The records that follow are to be repeated exactly, with the pictures removed.

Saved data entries
= Beginning of Section =
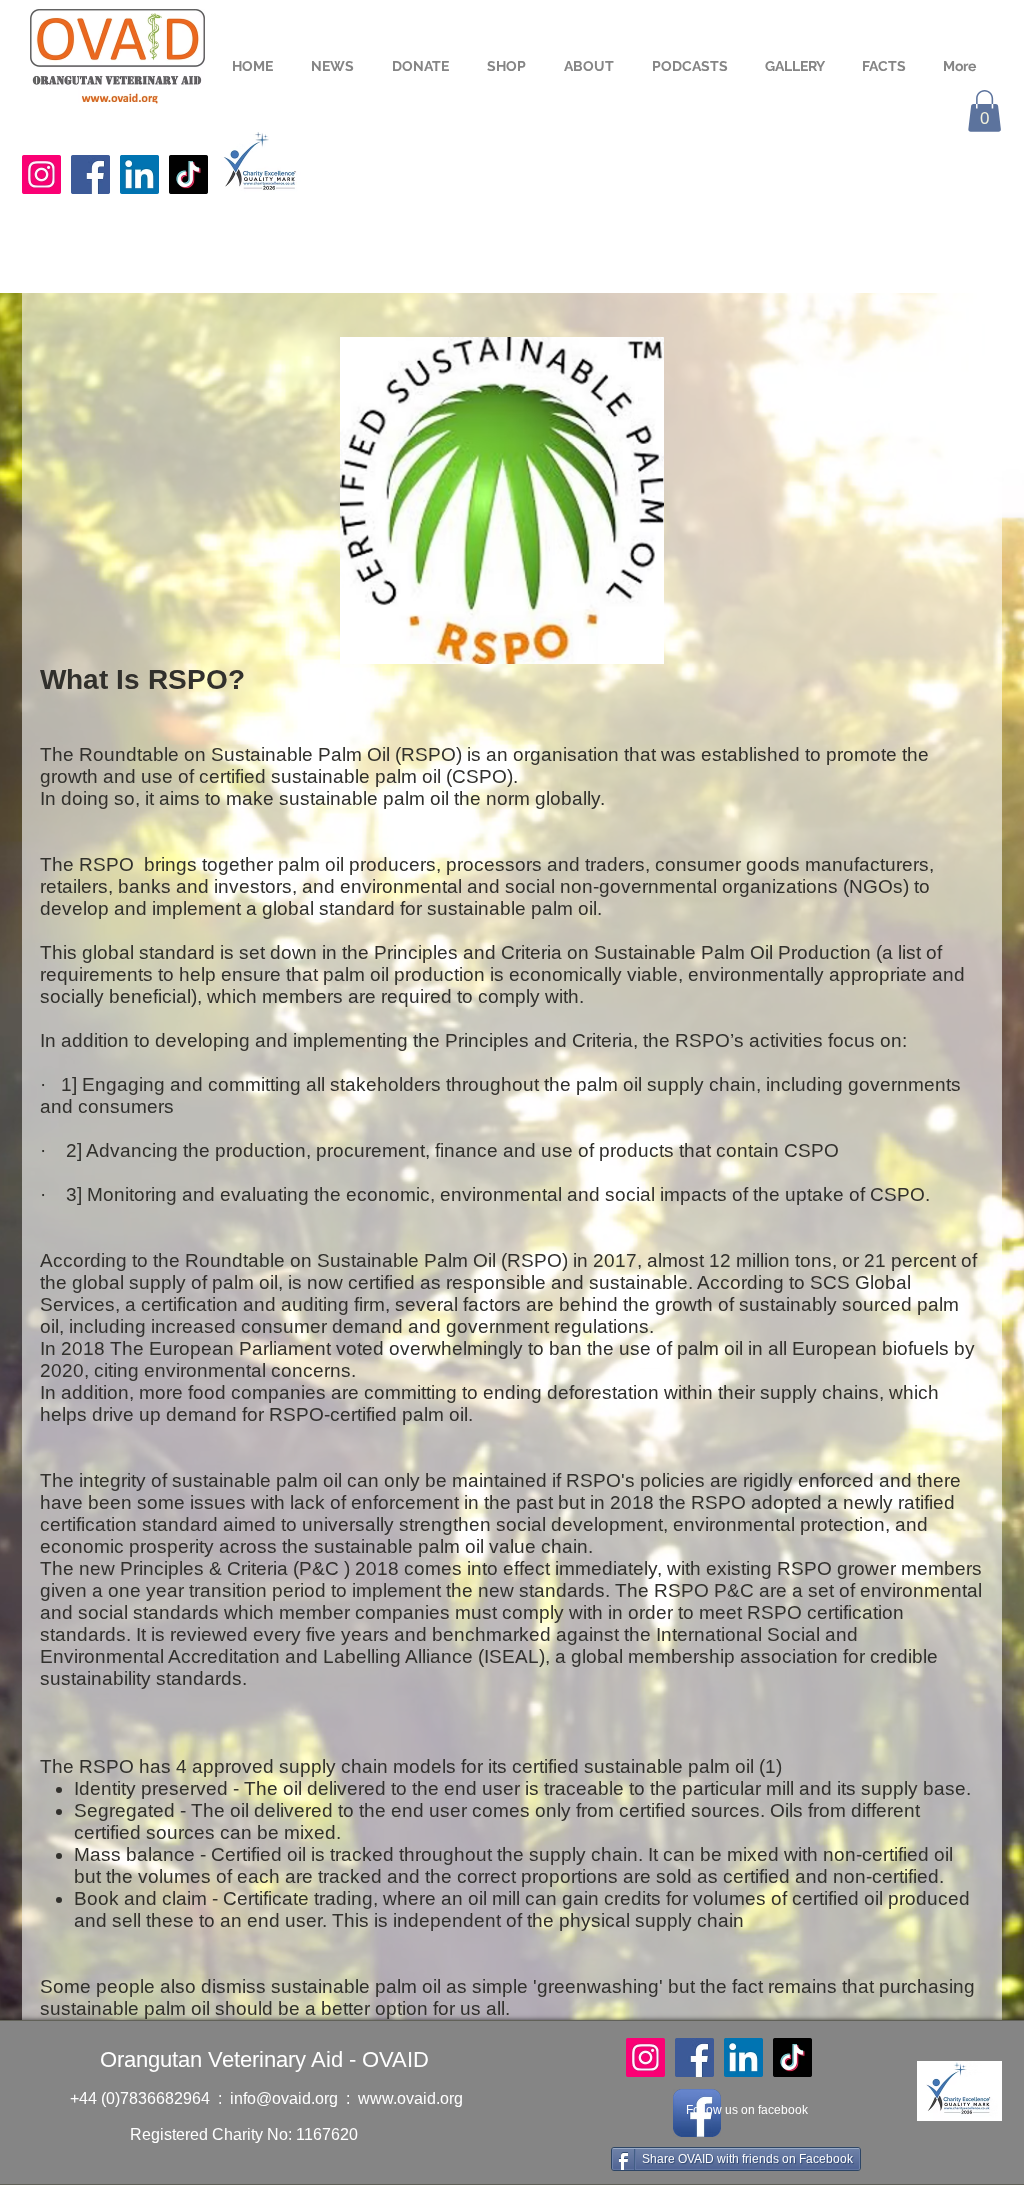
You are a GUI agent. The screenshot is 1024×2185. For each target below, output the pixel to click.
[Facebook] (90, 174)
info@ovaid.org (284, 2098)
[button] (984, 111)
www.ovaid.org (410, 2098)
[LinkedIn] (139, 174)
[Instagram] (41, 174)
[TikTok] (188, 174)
= End of Section =
◆ Result for this task ◆
You are a GUI agent. The screenshot is 1024×2185. For each target below, output the pixel to click.
[Facebook] (90, 174)
info@ovaid.org (284, 2098)
[button] (984, 111)
www.ovaid.org (410, 2098)
[LinkedIn] (139, 174)
[Instagram] (41, 174)
[TikTok] (188, 174)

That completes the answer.